The bug tracked as CVE-2022-0028, has been given a severity rating of 8.6 out of 10. According to the report on the situation, the vulnerability affects the PAN-OS, which is the Palo Alto operating system and is used by the company’s hardware products.
With the flaw, a threat actor can enlist a Palo Alto Networks PAN-OS device for DDoS attacks. They can conceal the original IP of the hacker and make it very difficult for the victims to remedy the situation. Hackers can use the attacks for different malicious behaviors, including extortion or disruption of the victim’s business operations.
According to Palo Alto Networks, the vulnerability was discovered after the company was informed that one o the devices was used as part of a reflected denial-of-service (RDoS) attack. This means that the vulnerability is actively used in attacks. But the company noted that CVE-2022-0028 doesn’t affect the products’ confidentiality, availability, or integrity.

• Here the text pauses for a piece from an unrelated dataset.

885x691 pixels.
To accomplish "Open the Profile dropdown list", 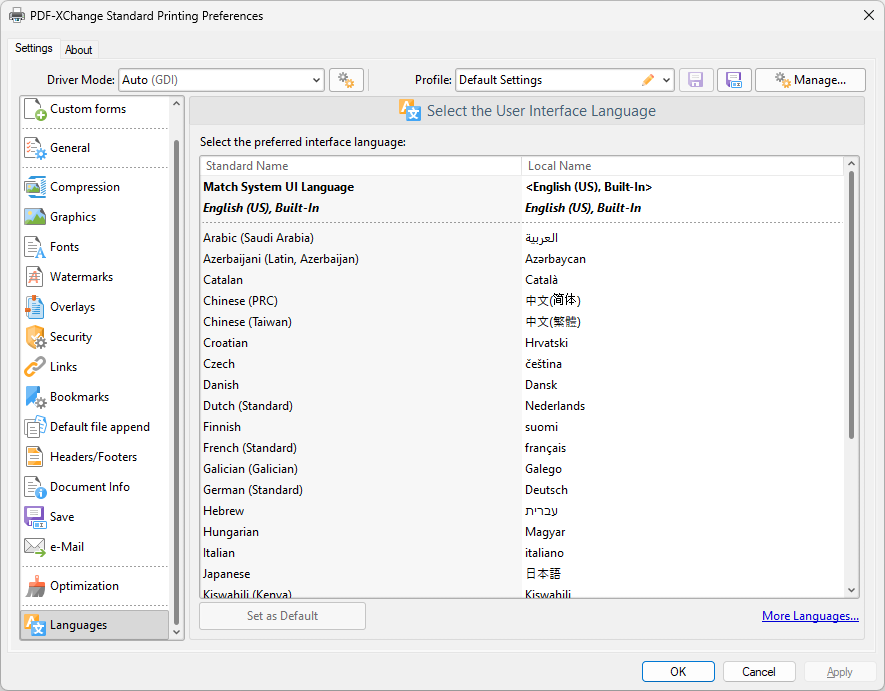I will click(x=664, y=80).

This means that the attack is only limited to DDoS.
Conditions For A Successful Exploit
The vulnerability PAN-OS versions run inside CN-Series, VM-Series, and PA-Series devices. However, the exploit is only successful when some conditions are met.
The security policy on the firewall that enables traffic to move from one zone to the other includes a URL filtering profile with several blocked categories.

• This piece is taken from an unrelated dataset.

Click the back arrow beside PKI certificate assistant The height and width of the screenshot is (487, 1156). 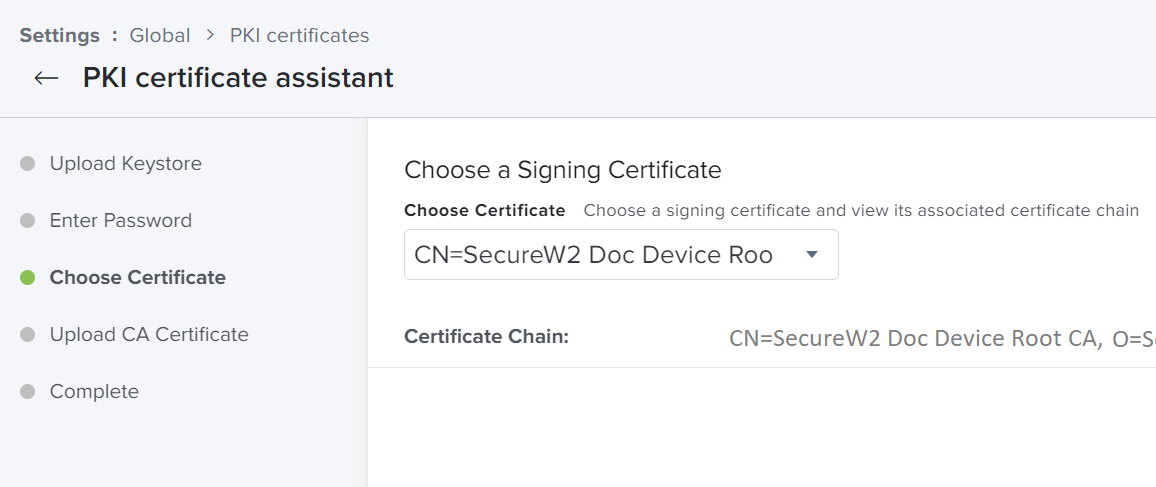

Between Zone A and Zone B, packet-based attack protection isn’t enabled in the former, which has an activation threshold of 0 connections.
Also, flood protection against DDoS via SYN cookies is not enabled in a Zone protection profile for Zone A. The report noted that the initial firewall configuration is not normal, which generally leads to an administration error. This means that the number of vulnerable endpoints is insignificant.

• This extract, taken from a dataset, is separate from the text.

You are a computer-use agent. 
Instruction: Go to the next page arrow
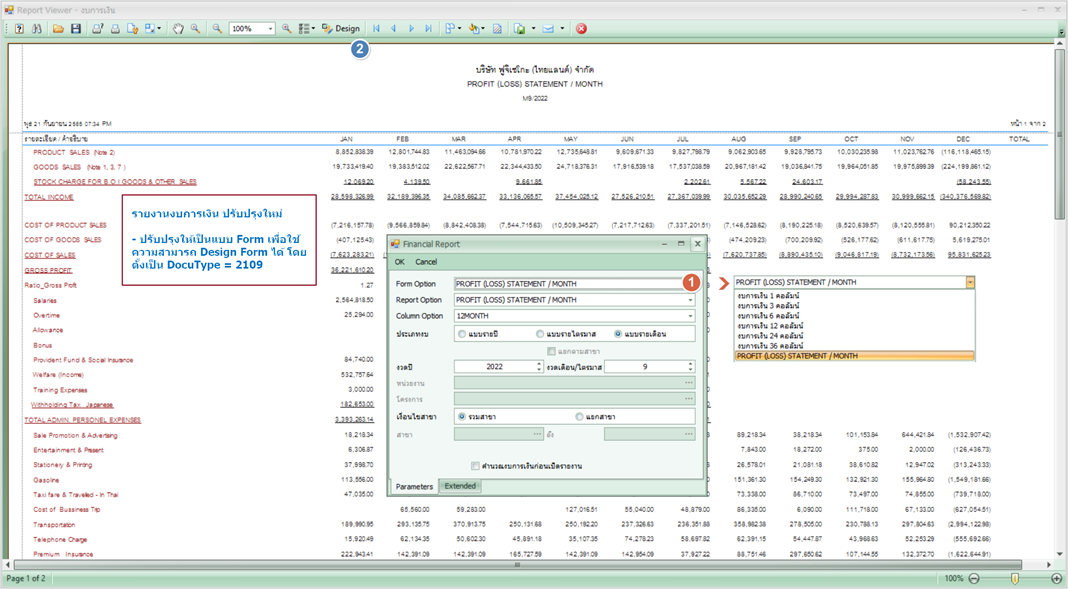point(411,29)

Update To The Vulnerability Has Been Applied
The URL filtering policies are meant to be triggered when a user within a protected network request to visit disallowed or dangerous sites on the internet, according to the advisory.
Such type of URL filtering is not meant to be utilized in other directions for traffic that come from the internet to the protected network. In this direction, URL filtering offers no benefits. As a result, any firewall configuration that does this is probably intentional and is seen as a misconfiguration. The misconfiguration requires being remotely used in a PAN-OS device to carry out RDoS attacks. However, Palo Alto Networks has applied the update to prevent it from being exploited internally and remotely.
While there is no security update available for most PAN-OS versions, system admins have been advised to make sure that at least one of the three requirements is not met. Since hackers can exploit the vulnerabilities when the three prerequisites are met, admins can prevent the attack by preventing one or more of the requirements.
The Bug Is Caused By URL Filtering Policy Misconfiguration
The vendor has recommended that the operators apply a packet-based attack protection workaround to mitigate the problem. To help administrators, the vendor has provided a dialed technical guide.
The vulnerability is caused by a URL filtering policy misconfiguration that enables a threat actor with access to a network to carry out amplified and reflected TCP denial-of-service attacks.
Last month, the Palo Alto Networks security team stated that the heavy use of software bugs corresponds with the opportunistic behavior of threat actors. The security team provided an Incident Response Report that gives several insights from Unit 42 Palo Alto’s extensive incident response (IR).
Real Estate And Finance Are The Most Affected Industries
The security team leveraged a sampling of more than 600 Unit 42 IR cases to help security teams and CISOs understand the highest security risks they face. The report will also enable them to prioritize their resources to minimize the risks.
The report noted that real estate and finance are among the industries that are most affected the most as they received the most ransomware demands. The Unit 42 report stated that real estate and finance have an average demand of nearly $5.2 million and $8 million, respectively.
Overall, ransomware and business email compromise (BEC) was discovered to be the highest incident types that the response team responded to over the past year. According to the report, it responded to about 70% of the incident response cases.